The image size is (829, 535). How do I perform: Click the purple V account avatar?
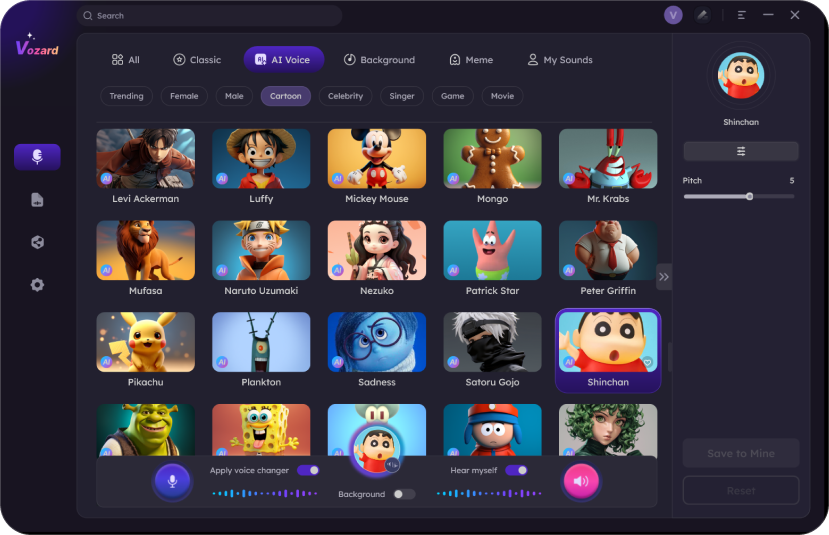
========================
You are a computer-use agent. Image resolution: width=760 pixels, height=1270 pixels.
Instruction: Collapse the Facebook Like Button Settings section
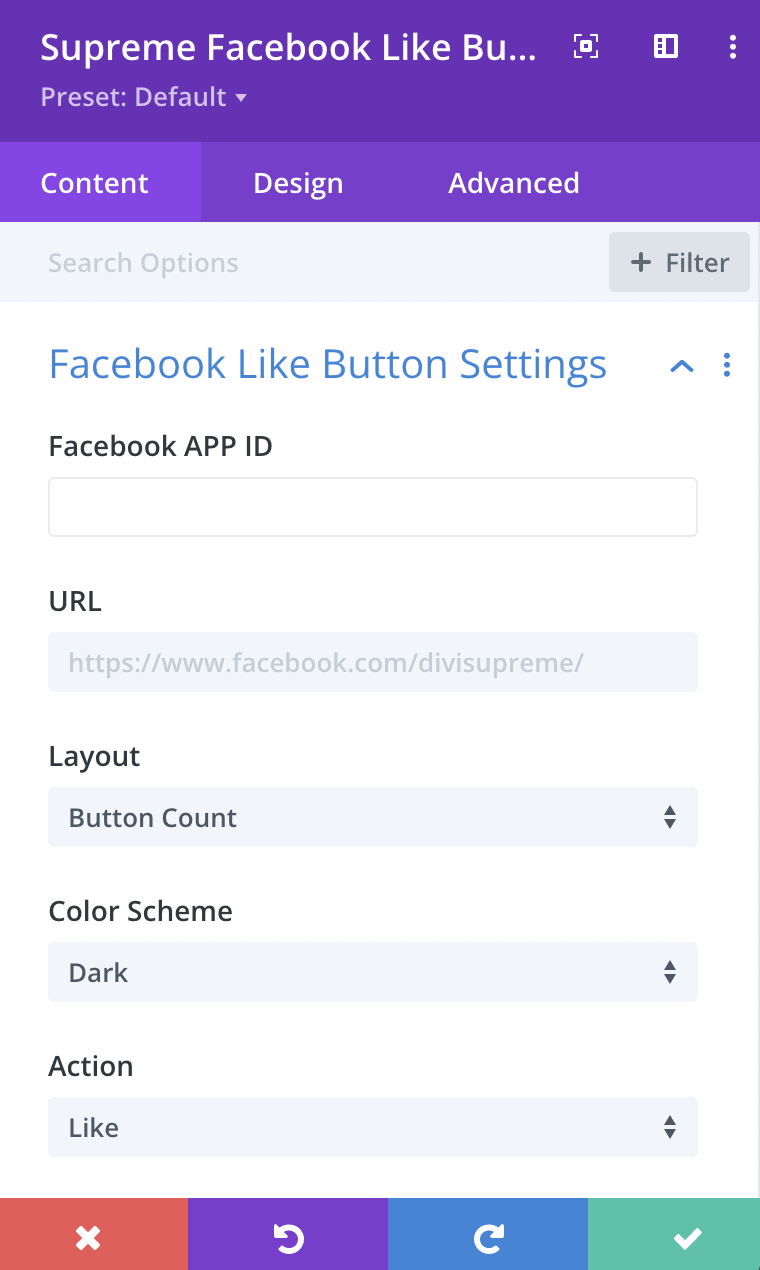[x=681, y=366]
========================
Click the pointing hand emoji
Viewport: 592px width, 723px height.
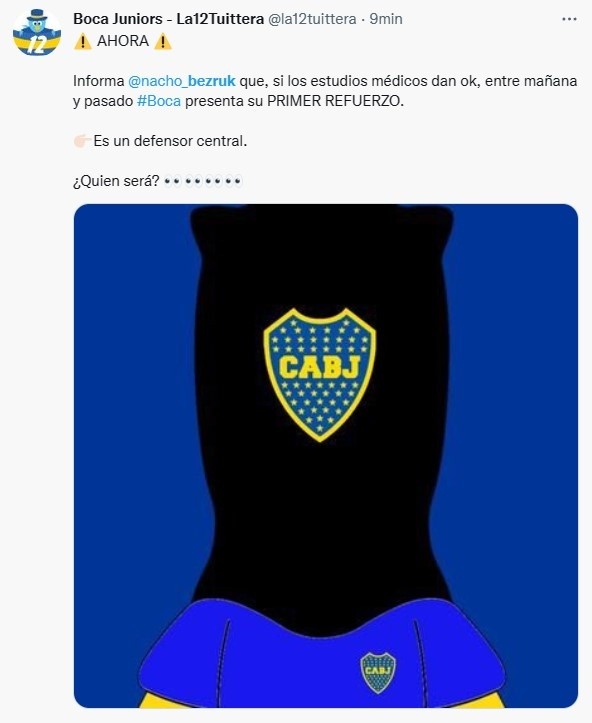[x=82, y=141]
========================
**Given task:** Pick out every line of the data above that contains the string "width", matching case exactly.

**Finished task:**
You are a computer-use agent. Image resolution: width=760 pixels, height=1270 pixels.
Viewport: 592px width, 723px height.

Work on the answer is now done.